As teachers’ unions have been calling for a countrywide closure of all schools for a few weeks due to the rapid spread of the new variation, Johnson insisted that parents should send their children to school from Monday in the areas where they remain open as the threat to young kids from the deadly virus is very small.
However, he admitted that even stricter restrictions for the wider public may be on their way in the coming weeks as the coronavirus cases in the country jumped by 57,725 this weekend, taking the death toll close to 75,000.
“Alas, restrictions may be about to get tougher,” Johnson told the BBC, when asked about the lockdown.
“It may be that we need to do things in the next few weeks that may be tougher. I’m fully reconciled to that. I think the whole country is fully reconciled to that. There are a range of tougher measures that we might have to take.
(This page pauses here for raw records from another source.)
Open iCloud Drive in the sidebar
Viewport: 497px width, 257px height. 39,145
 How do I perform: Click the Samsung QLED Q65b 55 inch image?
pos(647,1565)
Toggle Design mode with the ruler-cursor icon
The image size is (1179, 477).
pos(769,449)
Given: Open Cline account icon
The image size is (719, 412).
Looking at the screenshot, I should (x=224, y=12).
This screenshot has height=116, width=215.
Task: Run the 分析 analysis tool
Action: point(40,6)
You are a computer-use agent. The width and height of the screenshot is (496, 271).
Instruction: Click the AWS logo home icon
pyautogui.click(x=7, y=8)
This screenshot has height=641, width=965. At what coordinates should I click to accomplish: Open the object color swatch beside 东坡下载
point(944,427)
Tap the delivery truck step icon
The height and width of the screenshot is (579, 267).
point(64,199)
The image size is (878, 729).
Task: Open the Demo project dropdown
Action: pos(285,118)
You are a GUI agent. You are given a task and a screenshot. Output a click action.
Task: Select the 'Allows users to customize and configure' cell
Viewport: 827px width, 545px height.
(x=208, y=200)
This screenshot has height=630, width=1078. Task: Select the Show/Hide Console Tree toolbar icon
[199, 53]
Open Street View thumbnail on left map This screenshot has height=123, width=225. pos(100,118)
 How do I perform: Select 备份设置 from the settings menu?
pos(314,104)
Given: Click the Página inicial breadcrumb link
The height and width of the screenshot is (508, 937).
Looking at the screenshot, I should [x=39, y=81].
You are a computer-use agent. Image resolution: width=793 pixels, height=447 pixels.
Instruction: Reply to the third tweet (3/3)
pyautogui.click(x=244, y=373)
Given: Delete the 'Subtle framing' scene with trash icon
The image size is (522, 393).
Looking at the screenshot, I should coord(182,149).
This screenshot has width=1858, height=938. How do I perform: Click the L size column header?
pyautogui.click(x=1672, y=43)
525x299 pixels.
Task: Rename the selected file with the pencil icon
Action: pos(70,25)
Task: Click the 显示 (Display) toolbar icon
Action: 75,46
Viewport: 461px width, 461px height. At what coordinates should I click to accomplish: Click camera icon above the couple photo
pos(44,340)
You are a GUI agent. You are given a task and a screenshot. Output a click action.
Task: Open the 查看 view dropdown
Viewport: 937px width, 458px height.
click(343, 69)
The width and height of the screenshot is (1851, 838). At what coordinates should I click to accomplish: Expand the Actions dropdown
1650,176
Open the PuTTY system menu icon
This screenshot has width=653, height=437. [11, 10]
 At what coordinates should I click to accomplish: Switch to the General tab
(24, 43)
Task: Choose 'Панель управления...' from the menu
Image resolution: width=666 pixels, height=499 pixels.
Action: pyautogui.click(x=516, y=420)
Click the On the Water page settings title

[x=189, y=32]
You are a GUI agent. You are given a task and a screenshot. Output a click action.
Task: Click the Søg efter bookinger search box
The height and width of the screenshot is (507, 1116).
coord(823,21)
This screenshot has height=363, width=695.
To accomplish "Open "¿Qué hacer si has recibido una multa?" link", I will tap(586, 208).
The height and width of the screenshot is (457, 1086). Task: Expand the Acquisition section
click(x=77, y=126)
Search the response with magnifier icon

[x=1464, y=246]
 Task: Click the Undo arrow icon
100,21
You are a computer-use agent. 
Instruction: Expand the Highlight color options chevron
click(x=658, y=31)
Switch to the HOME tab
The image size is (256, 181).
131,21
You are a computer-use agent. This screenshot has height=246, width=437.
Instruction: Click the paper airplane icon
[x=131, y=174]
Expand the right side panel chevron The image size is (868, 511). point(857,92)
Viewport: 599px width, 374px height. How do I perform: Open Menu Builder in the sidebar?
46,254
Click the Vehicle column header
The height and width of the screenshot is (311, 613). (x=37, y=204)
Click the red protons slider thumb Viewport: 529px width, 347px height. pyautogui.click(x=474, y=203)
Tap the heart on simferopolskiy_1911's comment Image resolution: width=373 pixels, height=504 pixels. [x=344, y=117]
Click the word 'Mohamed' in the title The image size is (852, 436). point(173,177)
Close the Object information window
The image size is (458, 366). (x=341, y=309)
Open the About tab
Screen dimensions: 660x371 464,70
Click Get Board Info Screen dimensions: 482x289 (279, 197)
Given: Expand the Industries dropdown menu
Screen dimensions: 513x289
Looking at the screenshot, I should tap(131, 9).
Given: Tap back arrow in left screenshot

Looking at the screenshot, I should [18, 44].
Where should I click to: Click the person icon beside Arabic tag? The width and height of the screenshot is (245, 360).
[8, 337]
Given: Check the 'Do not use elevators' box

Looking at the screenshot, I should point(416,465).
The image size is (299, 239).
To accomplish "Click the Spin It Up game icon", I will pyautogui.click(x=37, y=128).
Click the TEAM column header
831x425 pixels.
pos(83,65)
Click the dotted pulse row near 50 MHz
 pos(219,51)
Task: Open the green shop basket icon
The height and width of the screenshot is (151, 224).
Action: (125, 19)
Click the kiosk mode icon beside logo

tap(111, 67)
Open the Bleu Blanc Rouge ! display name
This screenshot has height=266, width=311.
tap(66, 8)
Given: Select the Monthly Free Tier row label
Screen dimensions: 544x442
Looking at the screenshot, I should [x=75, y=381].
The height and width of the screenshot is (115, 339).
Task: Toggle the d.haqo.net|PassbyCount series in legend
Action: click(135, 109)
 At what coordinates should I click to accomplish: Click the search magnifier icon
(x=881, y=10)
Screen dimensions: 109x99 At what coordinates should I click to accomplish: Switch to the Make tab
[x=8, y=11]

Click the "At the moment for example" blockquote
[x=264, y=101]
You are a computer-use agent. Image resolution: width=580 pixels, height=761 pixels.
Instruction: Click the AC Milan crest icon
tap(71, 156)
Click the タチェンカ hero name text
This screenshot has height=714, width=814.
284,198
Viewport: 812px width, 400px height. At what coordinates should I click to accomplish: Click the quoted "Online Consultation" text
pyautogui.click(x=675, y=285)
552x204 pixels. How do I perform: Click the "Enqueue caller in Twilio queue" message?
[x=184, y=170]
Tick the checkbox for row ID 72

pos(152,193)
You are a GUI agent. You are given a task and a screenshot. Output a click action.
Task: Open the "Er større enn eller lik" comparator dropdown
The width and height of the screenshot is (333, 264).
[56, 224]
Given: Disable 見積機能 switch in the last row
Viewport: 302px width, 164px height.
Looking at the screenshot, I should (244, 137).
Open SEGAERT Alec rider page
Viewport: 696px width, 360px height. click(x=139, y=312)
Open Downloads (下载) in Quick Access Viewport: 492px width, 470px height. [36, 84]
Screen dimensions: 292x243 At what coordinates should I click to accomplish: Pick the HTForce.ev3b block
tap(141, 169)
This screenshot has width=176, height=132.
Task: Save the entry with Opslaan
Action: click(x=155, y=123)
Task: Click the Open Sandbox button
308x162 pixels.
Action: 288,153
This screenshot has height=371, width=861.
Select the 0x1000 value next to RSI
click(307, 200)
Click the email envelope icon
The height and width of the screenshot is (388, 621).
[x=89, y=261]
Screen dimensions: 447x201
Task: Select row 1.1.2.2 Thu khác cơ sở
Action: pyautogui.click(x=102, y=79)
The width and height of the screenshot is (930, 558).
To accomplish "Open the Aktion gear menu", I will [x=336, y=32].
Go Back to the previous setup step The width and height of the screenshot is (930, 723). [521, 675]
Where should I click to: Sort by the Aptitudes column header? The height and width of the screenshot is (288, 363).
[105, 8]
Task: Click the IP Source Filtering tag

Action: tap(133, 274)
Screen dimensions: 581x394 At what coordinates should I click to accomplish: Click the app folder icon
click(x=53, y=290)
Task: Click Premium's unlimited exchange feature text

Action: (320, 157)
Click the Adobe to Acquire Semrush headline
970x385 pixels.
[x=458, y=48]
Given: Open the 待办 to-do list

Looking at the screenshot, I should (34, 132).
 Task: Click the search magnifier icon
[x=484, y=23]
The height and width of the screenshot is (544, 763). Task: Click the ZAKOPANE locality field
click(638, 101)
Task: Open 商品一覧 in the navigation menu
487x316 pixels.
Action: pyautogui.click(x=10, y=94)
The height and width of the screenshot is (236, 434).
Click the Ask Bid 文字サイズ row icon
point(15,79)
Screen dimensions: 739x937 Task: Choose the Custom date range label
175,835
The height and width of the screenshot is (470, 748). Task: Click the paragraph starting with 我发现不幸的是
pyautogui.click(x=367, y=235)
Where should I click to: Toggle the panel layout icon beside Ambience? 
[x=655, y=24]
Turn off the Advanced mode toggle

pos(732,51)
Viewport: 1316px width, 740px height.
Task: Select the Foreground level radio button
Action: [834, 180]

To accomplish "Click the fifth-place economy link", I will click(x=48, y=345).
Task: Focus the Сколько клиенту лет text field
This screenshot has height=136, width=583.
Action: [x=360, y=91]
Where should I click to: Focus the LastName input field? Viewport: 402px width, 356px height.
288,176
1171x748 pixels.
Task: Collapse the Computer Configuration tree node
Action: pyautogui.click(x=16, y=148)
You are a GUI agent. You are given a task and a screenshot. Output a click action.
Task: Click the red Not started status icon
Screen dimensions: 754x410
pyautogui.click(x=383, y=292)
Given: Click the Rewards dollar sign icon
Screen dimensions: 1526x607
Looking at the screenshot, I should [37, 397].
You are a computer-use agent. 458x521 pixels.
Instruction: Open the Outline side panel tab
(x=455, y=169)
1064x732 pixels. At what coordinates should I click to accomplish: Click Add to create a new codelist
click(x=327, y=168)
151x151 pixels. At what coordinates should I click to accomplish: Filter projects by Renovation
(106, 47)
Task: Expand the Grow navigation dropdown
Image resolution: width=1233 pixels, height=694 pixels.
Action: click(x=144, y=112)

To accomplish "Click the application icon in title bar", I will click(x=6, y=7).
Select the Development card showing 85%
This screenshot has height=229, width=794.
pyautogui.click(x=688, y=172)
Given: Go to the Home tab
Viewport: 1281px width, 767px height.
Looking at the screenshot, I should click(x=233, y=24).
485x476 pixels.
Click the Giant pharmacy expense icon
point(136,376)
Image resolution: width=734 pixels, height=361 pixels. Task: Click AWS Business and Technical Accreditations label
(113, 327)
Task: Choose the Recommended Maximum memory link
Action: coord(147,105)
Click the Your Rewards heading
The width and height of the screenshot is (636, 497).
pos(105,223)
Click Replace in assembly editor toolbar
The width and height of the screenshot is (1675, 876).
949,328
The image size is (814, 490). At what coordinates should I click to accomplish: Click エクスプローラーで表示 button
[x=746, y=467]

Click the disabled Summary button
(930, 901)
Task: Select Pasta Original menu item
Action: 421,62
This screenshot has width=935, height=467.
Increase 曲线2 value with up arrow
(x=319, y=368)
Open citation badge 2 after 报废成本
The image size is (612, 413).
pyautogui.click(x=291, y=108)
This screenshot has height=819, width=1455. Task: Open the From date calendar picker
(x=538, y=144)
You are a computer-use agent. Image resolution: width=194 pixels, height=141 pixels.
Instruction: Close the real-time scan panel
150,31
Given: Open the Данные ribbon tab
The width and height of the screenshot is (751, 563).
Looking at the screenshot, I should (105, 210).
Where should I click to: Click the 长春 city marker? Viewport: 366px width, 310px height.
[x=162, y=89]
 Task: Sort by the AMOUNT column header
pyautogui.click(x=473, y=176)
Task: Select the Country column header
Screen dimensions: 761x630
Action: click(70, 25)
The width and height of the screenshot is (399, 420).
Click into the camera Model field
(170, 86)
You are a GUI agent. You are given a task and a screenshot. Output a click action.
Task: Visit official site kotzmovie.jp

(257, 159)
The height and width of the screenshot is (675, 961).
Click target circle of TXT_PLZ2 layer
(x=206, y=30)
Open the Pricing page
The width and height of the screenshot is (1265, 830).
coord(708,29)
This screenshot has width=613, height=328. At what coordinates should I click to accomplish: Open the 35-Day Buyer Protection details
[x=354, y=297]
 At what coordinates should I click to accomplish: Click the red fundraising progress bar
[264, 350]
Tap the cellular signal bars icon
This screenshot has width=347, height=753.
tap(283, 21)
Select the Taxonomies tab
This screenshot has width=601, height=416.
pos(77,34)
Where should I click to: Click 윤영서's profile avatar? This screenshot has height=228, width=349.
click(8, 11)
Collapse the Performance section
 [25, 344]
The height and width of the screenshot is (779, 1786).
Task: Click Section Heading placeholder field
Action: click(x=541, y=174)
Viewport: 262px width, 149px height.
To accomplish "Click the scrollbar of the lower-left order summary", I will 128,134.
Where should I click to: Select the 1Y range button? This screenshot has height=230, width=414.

“Schools are safe. It’s very important to stress that. The threat to young people, kids, is very small. The risk to staff is very small. The benefits of education are so huge,” the Prime Minister said.
Under the current rules, most of the country is under the toughest measures already with Tier 4, which involves a near-complete shutdown of most businesses and non-essential retail as the state-funded National Health Service (NHS) comes under an increasing pressure with the mounting rate of hospitalisations.
Defending his handling of the pandemic, Johnson, a COVID-19 survivor, said that his government had taken “every reasonable step that we reasonably could” to prepare for winter months.
It comes as the NHS prepares to begin rolling out the Oxford University vaccine produced by AstraZeneca from Monday, as hospitals began receiving deliveries of the jabs this weekend after it became the second vaccine to be given regulatory approval after the Pfizer/BioNTech vaccine against COVID-19.
Johnson said that there will be “around 530,000” doses of the new vaccine available from next week.
“We’re rolling them out as fast as we can,” he said, when asked about the numbers of both vaccines being pumped into the health service network.
We know there are challenges still ahead of us over the coming weeks and months, but I’m confident this is the year we will defeat coronavirus and start building back better,” he said.
Hundreds of new vaccination sites are due to be up and running from next week as the NHS ramps up its coronavirus immunisation programme with the newly-approved vaccine.
“The delivery of the Oxford AstraZeneca vaccine marks another first for the NHS, and a major milestone in humanity’s battle against coronavirus said NHS Chief Executive Sir Simon Stevens.
The vaccination programme the biggest in NHS history has got off to a strong start, and by New Year’s Day we’d been able to vaccinate more people than the rest of Europe combined.
Now we have a second, more versatile jab in our armoury, and NHS staff are expanding the programme as extra vaccine supplies come onstream. The arrival of the Oxford jab, coupled with more Pfizer vaccine being made available, will allow us to protect many more people faster, he said.
Second doses of either vaccine will now take place within 12 weeks rather than the 21 days initially planned with the Pfizer/BioNTech jab following a change in guidance which aims to accelerate immunisation.
This new guidance has proved controversial because initially priority patients were urged to remember to go for their second dose after 21 days.
But medical chiefs have defended the change, saying it means more people should get a first dose before the initial group gets their second, which would result in longer-term protection against the deadly virus.
In March, Johnson was tested positive for the coronavirus and was admitted to hospital and spent three nights in intensive care.